Namun, Fatma menjelaskan segalanya berubah semenjak pemerintah pusat dan Otonomi Daerah Uighur Xinjiang memberlakukan program bilingual di sekolah-sekolah dasar hingga menengah atas.
"Sekarang berbeda, mungkin 15 atau 12 tahun lalu pemerintah memulai program bilingual di sekolah. Anak-anak Uighur kini banyak yang berbahasa Mandarin demikian etnis lain mengerti bahasa mereka. Etnis Uighur pun sekarang banyak yang bekerja di pemerintahan," ujar Fatma yang beretnis Hui.
Hal yang sama dibenarkan oleh Cheng seorang etnis Hui yang juga bekerja di toko roti yang sama dengan Fatma. Cheng mengaku ia berteman dekat dengan banyak para Uighur. Ia sempat merasa dahulu etnisnya diperlakukan sedikit istimewa oleh pemerintah.
"Kami jujur sempat merasa berbeda hanya karena masalah bahasa. Tapi itu dulu, sekarang semua sama saja. Bahkan saya pikir, lebih banyak Uighur bekerja di kantor pemerintahan dibanding Hui," ucap Cheng yang berusia 58 tahun itu.
Pusat jajanan Hui itu dipenuhi berbagai toko dan restoran. Ada yang menjual roti khas Uighur seperti roti labu yang dibentuk kepang, nan, dan pastry isi daging. Deretan rumah makan menyediakan panganan dan kudapan khas Hui dan olahan pangan campuran Tiongkok dan Uighur.
Banyak pengunjung datang ke kawasan itu. Menikmati sajian lagu dan tarian khas etnis Hui. Baju penari memakai celana panjang serta topi mirip peci. Beberapa pengunjung tak sedikit yang etnis Uighur dan etnis minoritas lainnya.
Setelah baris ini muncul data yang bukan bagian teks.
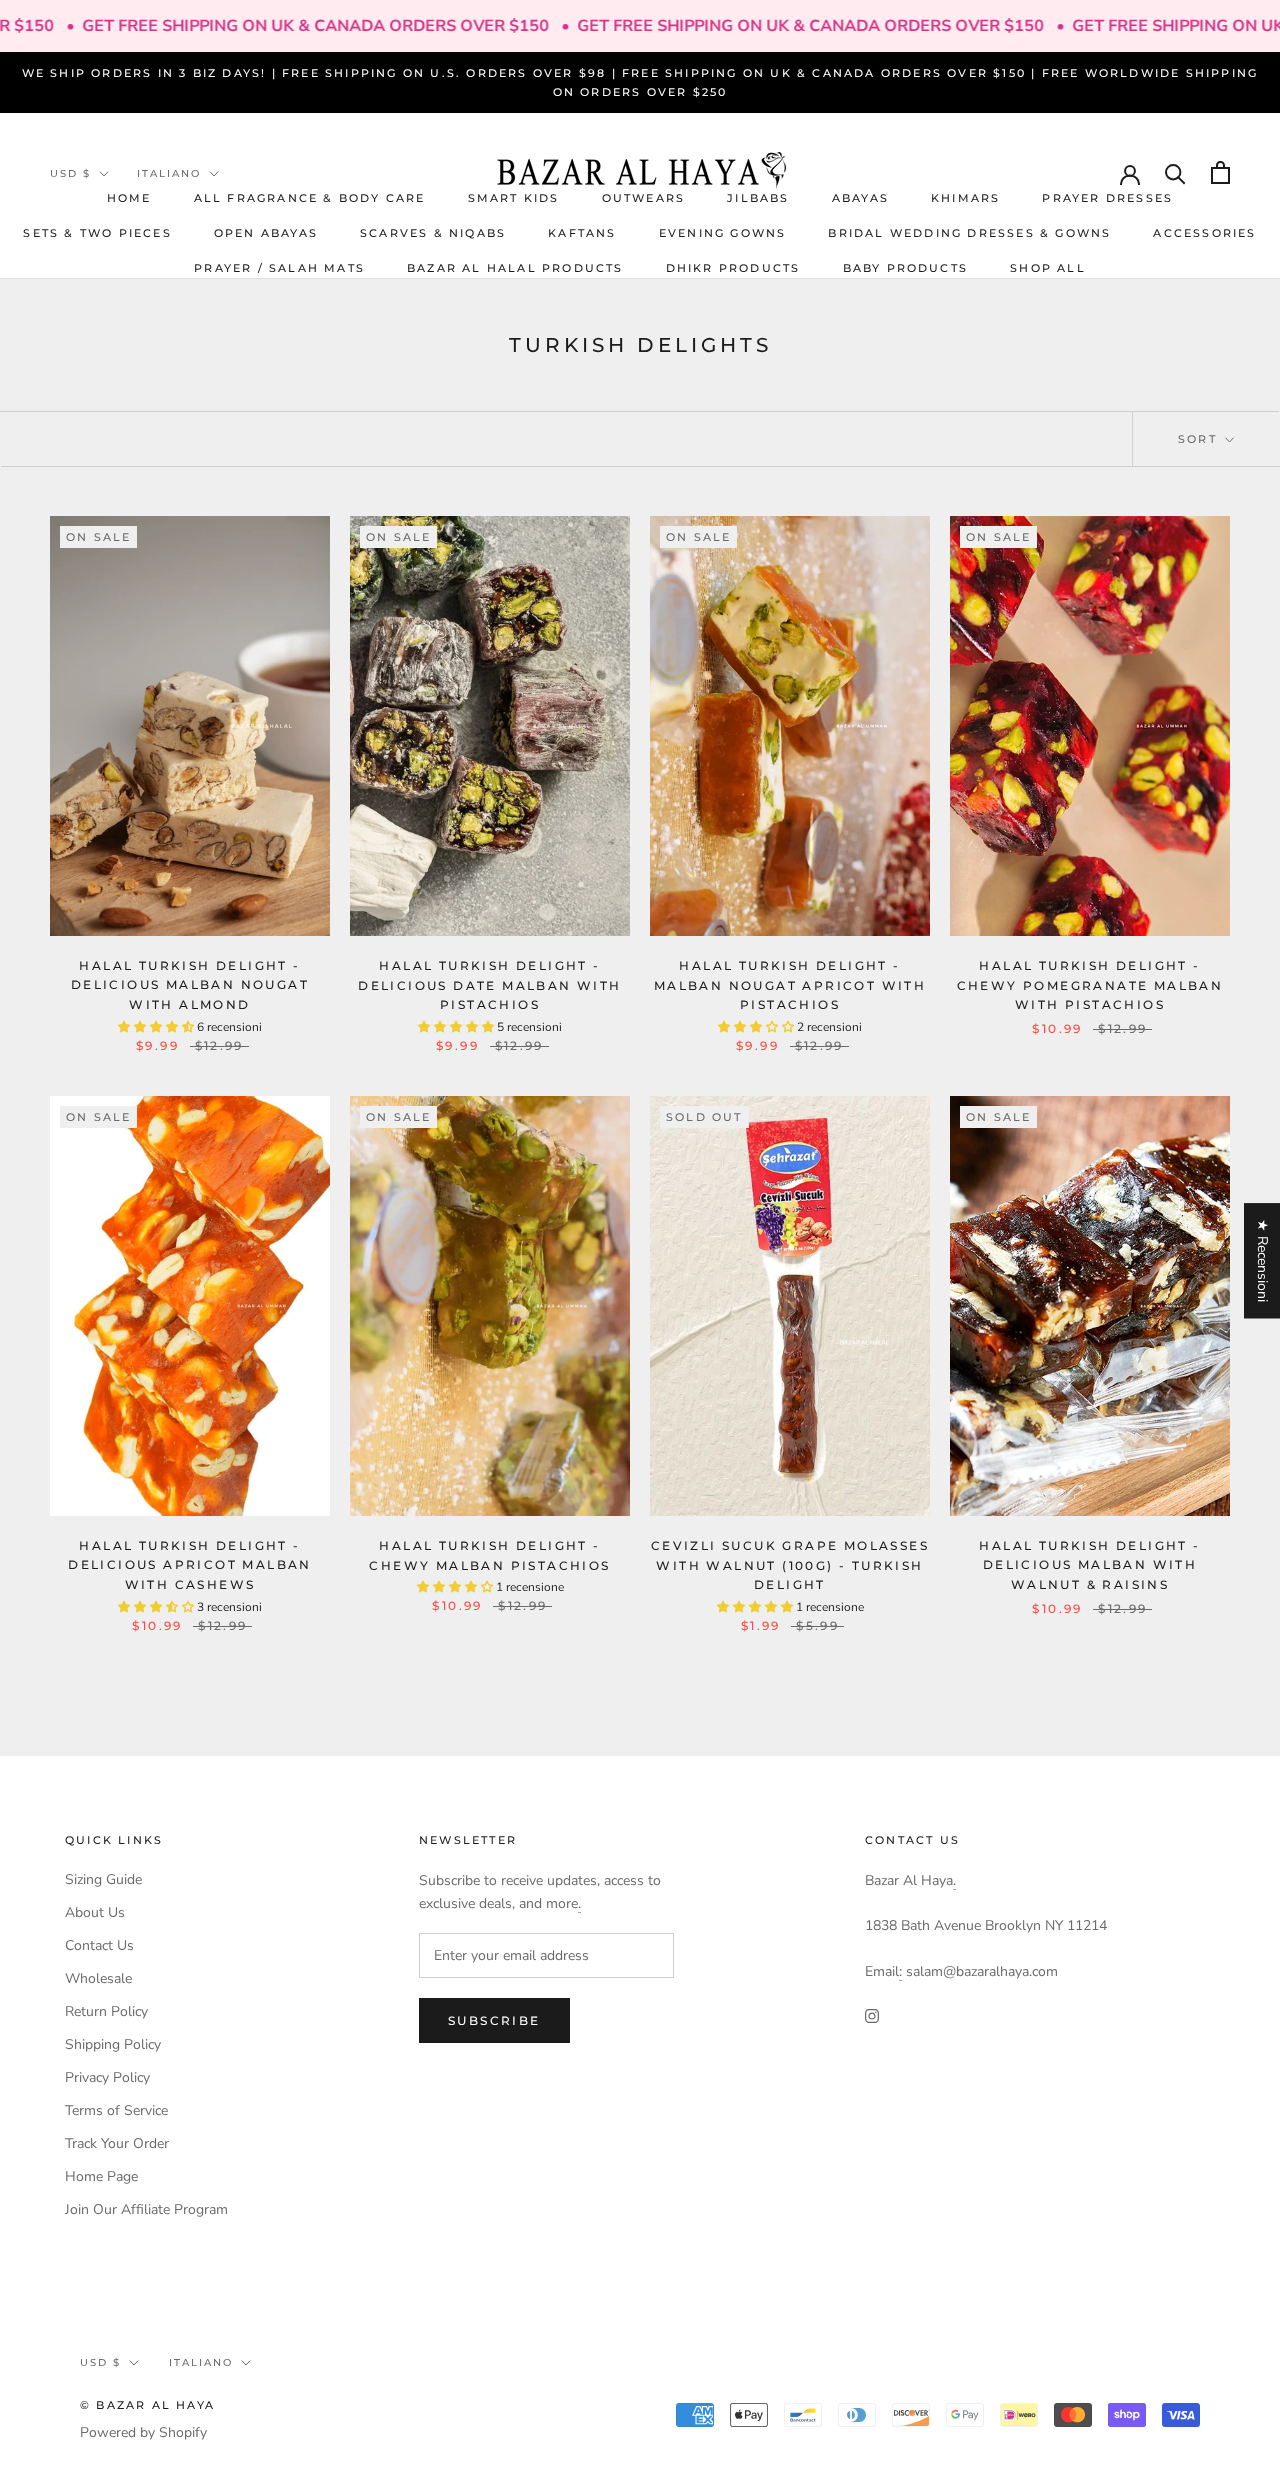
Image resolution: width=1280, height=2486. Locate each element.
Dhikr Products (733, 268)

"Kami sekeluarga biasa menghabiskan sore hari di sini, rumah kami tak jauh dari taman ini," kata Rafiq, seorang etnis Uighur yang datang bersama istri dan anaknya yang masih berusia 3 tahun.
"Semua biasa saja, bebas berkunjung mau ke daerah tempat Uighur, tempat Hui, Rusia-Xinjiang, Kazak. Sama saja. Kami semua masih di Xinjiang, China," ucapnya dalam bahasa Mandarin.